A carta em questão foi produzida pelo Future of Life Institute (Instituto do Futuro da Vida, em tradução livre) e recomenda um hiato no desenvolvimento de sistemas de artificial intelligence (AI) de pelo menos seis meses, que seja transparente. Saiba mais sobre o conteúdo do documento, veja a tradução do texto na íntegra e fique por dentro das discussões em torno do tema a seguir.
O que a carta contra AI fala sobre inteligência artificial?
Os trabalhos autônomos e o aumento da desinformação são duas das principais preocupações com tecnologias de IA apontadas na carta. O conteúdo do texto demanda, ainda, que o momento de suspensão do desenvolvimento com ferramentas como GPT-4, Midjourney e soluções com IA semelhantes precisa ser “público e verificável”.
Em relação a investimentos, a carta também aborda como a OpenAI, Microsoft e Google estão em uma corrida tecnológica sem olhar atento a como os governos e as instituições públicas estão com dificuldade para acompanhar cada novo passo. Ou seja, segundo o documento, o setor de IA está entrando numa velocidade cada vez mais difícil de acompanhar e mesmo os próprios atores envolvidos com a tecnologia reconhecem isso.
“Se essa pausa não puder ser regulada de forma rápida, os governos devem intervir e instituir uma supensão”
Carta do Future of Life Institute
O texto faz menção também a laboratórios de IA que produzem tecnologias, mas não conseguem fazer avaliações precisas e nem mesmo são de capazes de ter controle sobre essas mentes digitais. O que intriga os signatários — desde o co-fundador da Apple, Steve Wozniak, passando por pesquisadores pioneiros como Yoshua Bengio e Stuart Russel, até o ex-filósofo de produtos do Google, Tristan Harris — são perguntas envolvendo o alcance de disseminação de informações falsas, a substituição das mentes humanas e o próprio “controle da nossa civilização”. Nesse sentido, o documento também atenta para o melhor momento de investimento:
“Sistemas de IA poderosos devem ser desenvolvidos apenas quando nós tivermos confiança que seus efeitos serão positivos e seus riscos serão administrados.”
Carta do Future of Life Institute
Future of Life Institute e tecnologia responsável
Fundado em 2015, a partir de um investimento do Elon Musk, o Future of Life Institute busca afastar os novos avanços tecnológicos de possíveis riscos à vida, tanto para a humanidade como para outros seres vivos. A organização está atenta não só a IA, mas também monitora as produções em áreas como biotecnologia e energia nuclear. Esse esforço do instituto para dar suporte à responsabilidade tecnológica tem como visão um mundo onde doenças sejam erradicadas e haja fortalecimento de democracias ao redor do mundo.
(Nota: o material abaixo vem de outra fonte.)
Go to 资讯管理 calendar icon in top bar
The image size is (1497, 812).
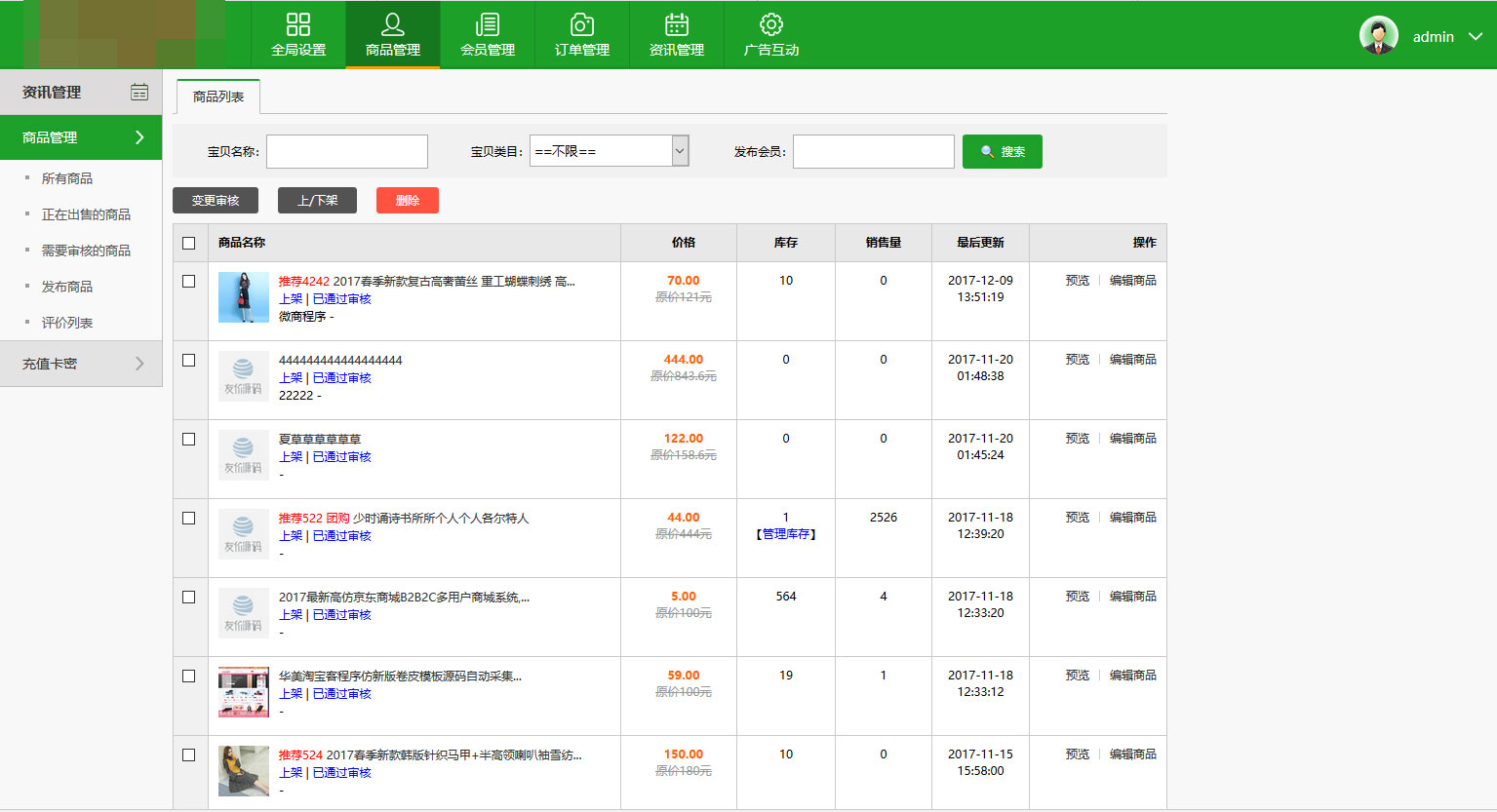point(677,24)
As ações da Future of Life chegaram a ser reconhecidas pela Organização das Nações Unidas (ONU) em 2020: a ONU nomeou o instituto como representante da sociedade civil nas questões que envolvem IA. No começo deste ano, porém, o presidente desse órgão observador de tecnologia, Max Tegmark, teve que se desculpar sobre um investimento equivocado em uma plataforma de mídia de extrema-direita, a sueca Nya Dagbladet.
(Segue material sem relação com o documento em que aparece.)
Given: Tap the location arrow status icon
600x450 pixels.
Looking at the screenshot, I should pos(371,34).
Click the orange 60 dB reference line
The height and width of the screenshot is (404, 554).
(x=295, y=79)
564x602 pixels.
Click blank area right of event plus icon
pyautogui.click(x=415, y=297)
Qual o posicionamento de outras empresas sobre o desenvolvimento de AI?
Empresas consolidadas como Google e Microsoft evitaram comentar sobre a carta do Future of Life Institute. As duas companhias estão se movimentando cada vez mais para oferecer soluções com IA, em face às produções da OpenAI, empresa criadora do ChatGPT. Aliás, a “mãe” de uma das IAs mais famosas do momento recebeu da Microsoft 10 bilhões de dólares em investimento. Simultaneamente, a empresa criada por Bill Gates está usando a tecnologia da OpenAI no seu mecanismo de busca, o Bing.
Neste mês, coincidentemente, Bill Gates chegou a publicar uma carta em que aborda os possíveis efeitos que as soluções com IA podem trazer para o futuro. Já a Google está mantendo seus investimentos em inteligência artificial por meio do Bard, que ainda não está totalmente disponível para o público.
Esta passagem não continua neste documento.